TASK DIRECTIONS:
How do the records below read from their first line through the line containing "Click the WordPress"? Write those lines out exactly.

RECORDS FOR THIS TASK:
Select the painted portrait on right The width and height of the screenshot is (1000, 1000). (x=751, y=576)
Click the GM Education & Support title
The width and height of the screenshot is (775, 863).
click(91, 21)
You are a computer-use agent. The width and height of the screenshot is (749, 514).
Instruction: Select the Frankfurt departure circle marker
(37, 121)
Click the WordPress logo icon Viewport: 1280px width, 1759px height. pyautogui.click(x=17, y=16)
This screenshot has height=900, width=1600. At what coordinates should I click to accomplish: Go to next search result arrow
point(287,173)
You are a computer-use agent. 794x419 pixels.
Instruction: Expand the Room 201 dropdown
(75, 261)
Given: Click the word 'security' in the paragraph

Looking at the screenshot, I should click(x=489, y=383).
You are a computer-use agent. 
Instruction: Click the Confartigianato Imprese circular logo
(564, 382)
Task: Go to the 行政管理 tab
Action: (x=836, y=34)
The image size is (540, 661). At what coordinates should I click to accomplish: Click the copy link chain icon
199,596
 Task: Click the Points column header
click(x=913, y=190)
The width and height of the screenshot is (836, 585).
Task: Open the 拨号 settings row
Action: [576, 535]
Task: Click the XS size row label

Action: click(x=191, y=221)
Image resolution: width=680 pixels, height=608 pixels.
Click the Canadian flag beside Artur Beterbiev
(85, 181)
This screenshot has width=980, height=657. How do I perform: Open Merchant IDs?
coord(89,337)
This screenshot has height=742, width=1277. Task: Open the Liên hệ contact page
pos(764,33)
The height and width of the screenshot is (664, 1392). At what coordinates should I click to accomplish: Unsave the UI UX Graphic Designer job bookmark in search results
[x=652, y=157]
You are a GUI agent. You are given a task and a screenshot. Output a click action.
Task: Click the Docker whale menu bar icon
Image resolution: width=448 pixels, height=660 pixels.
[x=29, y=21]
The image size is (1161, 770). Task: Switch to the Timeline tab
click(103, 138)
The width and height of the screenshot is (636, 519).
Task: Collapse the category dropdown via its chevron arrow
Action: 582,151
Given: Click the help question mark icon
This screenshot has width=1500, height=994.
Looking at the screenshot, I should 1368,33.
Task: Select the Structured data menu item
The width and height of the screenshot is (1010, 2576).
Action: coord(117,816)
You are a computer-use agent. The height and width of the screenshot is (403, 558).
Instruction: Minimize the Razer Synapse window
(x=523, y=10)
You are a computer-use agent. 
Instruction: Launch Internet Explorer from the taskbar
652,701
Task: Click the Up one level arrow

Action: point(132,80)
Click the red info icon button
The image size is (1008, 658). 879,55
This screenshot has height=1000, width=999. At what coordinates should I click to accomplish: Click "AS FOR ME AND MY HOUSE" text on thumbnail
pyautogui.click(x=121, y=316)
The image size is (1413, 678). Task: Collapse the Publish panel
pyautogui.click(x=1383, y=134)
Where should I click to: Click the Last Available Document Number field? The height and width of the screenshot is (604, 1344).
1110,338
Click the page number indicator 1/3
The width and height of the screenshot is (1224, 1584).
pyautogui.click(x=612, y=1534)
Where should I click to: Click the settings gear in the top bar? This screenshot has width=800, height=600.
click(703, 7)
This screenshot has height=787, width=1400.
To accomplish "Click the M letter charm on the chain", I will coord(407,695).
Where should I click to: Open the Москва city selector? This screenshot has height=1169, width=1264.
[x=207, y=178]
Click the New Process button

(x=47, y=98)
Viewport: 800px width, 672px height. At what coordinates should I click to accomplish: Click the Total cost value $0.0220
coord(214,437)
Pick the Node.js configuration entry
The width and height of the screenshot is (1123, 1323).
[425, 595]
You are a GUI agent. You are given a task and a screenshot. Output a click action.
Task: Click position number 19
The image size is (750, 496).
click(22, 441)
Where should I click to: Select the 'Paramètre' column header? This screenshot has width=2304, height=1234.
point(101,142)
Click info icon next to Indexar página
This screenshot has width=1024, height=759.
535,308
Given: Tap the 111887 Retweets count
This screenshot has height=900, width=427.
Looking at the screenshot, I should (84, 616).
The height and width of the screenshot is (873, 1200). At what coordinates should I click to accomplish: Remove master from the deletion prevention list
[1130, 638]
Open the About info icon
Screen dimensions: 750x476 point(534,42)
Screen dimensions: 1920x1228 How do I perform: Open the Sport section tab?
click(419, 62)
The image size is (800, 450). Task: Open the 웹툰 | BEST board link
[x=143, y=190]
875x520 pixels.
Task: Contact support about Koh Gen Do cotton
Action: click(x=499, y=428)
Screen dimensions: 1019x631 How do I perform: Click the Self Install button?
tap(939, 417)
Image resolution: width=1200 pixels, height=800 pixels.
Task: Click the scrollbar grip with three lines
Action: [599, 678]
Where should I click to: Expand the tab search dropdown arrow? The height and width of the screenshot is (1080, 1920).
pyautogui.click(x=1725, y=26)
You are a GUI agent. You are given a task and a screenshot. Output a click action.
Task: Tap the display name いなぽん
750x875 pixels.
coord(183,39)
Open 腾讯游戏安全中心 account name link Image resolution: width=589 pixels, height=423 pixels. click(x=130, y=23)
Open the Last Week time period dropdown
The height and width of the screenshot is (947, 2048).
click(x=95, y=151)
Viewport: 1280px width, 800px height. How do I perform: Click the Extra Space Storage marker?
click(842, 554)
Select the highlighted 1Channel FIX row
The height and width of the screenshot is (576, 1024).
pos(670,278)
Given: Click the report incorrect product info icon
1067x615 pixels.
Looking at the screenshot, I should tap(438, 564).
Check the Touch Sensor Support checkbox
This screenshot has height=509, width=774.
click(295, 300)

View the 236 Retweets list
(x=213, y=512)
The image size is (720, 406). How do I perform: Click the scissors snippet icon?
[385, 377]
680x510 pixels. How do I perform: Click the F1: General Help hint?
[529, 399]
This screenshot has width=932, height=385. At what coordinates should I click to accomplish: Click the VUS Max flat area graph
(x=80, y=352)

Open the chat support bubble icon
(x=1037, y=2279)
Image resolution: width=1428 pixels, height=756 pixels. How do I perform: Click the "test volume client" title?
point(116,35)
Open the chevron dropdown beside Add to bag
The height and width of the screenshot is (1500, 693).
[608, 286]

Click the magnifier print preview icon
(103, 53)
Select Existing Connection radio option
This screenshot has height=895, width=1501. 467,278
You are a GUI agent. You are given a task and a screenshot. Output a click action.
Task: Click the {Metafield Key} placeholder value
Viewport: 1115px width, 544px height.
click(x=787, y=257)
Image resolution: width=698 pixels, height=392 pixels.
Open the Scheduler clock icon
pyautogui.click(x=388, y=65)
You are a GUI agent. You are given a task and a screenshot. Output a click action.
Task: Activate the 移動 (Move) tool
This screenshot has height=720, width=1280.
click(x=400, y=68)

WRITTEN RESPONSE:
Select the painted portrait on right The width and height of the screenshot is (1000, 1000). (x=751, y=576)
Click the GM Education & Support title
The width and height of the screenshot is (775, 863).
click(91, 21)
You are a computer-use agent. The width and height of the screenshot is (749, 514).
Instruction: Select the Frankfurt departure circle marker
(37, 121)
Click the WordPress logo icon Viewport: 1280px width, 1759px height. pyautogui.click(x=17, y=16)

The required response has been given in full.